* begin *

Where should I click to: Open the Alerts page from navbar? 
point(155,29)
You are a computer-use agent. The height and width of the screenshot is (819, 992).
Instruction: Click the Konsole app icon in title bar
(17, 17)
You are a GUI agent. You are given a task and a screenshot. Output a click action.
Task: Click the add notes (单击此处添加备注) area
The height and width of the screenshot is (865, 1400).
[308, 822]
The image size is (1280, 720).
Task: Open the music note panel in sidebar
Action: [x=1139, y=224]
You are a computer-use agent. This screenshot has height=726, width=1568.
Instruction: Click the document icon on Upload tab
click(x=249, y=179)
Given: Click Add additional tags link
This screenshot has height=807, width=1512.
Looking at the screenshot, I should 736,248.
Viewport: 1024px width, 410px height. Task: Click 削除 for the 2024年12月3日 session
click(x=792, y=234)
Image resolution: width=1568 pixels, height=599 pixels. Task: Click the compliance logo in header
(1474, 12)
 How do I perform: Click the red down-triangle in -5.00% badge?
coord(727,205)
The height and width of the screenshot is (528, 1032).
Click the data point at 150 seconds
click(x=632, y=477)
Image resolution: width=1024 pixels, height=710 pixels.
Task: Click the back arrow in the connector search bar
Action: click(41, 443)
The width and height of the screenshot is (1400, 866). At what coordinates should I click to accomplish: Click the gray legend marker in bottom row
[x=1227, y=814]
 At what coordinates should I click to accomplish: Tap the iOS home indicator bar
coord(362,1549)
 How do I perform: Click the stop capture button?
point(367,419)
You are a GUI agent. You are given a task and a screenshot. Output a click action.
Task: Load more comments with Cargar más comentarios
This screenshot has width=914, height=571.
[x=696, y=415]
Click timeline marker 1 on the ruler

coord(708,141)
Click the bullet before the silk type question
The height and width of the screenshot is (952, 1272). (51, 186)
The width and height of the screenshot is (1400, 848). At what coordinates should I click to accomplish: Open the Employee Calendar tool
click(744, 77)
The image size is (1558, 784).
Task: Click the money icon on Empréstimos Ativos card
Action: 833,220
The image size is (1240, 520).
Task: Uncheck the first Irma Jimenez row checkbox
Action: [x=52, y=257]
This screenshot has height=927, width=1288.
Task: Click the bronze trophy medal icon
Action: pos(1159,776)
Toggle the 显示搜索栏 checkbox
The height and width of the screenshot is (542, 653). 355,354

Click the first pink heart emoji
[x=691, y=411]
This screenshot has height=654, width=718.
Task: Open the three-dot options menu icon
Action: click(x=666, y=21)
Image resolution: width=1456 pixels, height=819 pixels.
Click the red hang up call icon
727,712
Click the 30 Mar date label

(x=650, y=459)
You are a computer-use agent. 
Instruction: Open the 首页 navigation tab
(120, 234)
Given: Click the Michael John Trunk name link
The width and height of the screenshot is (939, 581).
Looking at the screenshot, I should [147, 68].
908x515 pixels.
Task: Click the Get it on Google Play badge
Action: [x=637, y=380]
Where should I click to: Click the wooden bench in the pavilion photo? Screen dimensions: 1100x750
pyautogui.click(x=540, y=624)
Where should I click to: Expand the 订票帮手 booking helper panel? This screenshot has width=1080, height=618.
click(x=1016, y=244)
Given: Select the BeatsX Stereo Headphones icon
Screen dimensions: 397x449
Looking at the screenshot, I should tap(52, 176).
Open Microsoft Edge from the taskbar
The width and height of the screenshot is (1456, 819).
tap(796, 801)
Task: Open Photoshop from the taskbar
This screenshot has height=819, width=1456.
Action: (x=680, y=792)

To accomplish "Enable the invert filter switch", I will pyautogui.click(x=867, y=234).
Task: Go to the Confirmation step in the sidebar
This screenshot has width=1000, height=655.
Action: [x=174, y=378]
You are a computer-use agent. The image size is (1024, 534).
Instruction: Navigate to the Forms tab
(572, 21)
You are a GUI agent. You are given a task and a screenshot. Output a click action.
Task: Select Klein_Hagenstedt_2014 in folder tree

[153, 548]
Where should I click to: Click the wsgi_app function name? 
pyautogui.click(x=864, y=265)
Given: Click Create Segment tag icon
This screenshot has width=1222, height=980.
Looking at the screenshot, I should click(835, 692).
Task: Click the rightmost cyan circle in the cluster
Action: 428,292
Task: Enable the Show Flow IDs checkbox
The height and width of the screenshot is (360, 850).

* end *

WHAT YOU WILL DO ▸ Render the part of the material that opens with the line containing "How do I perform: Click the red" and closes with the line containing "[x=696, y=415]" as a numbered list, including both of those lines and skipping any blank ones.

THE RESULT ▸
1.  How do I perform: Click the red down-triangle in -5.00% badge?
2. coord(727,205)
3. The height and width of the screenshot is (528, 1032).
4. Click the data point at 150 seconds
5. click(x=632, y=477)
6. Image resolution: width=1024 pixels, height=710 pixels.
7. Task: Click the back arrow in the connector search bar
8. Action: click(41, 443)
9. The width and height of the screenshot is (1400, 866). At what coordinates should I click to accomplish: Click the gray legend marker in bottom row
10. [x=1227, y=814]
11.  At what coordinates should I click to accomplish: Tap the iOS home indicator bar
12. coord(362,1549)
13.  How do I perform: Click the stop capture button?
14. point(367,419)
15. You are a GUI agent. You are given a task and a screenshot. Output a click action.
16. Task: Load more comments with Cargar más comentarios
17. This screenshot has width=914, height=571.
18. [x=696, y=415]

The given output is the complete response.